Task:
Lines before the one containing "Filmes (137, 24)" are left out; that line and every line after it, through the end of the records, are to be reproduced exactly.

+++ Entries provided +++

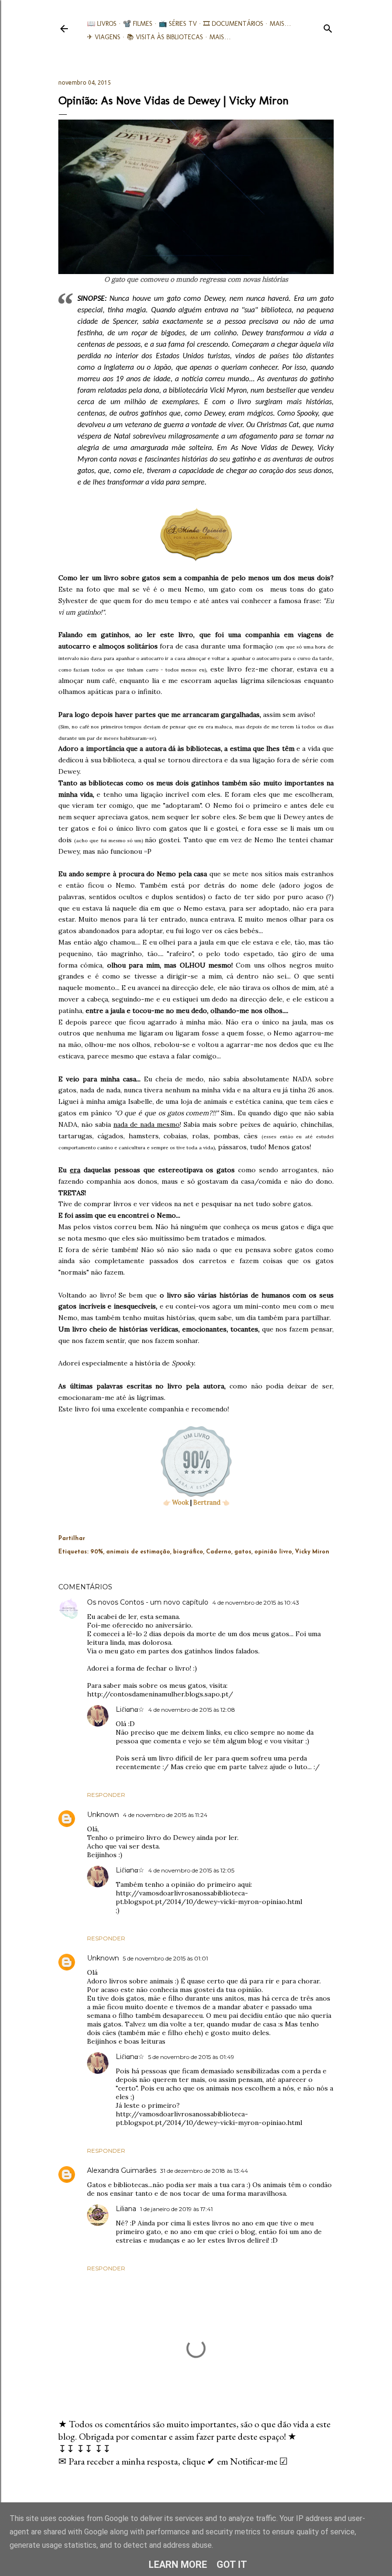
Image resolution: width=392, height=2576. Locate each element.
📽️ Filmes (137, 24)
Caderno (218, 1552)
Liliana (126, 2208)
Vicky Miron (312, 1552)
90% (96, 1552)
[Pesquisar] (328, 26)
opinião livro (273, 1552)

+++

Expected answer:
📽️ Filmes (137, 24)
Caderno (218, 1552)
Liliana (126, 2208)
Vicky Miron (312, 1552)
90% (96, 1552)
[Pesquisar] (328, 26)
opinião livro (273, 1552)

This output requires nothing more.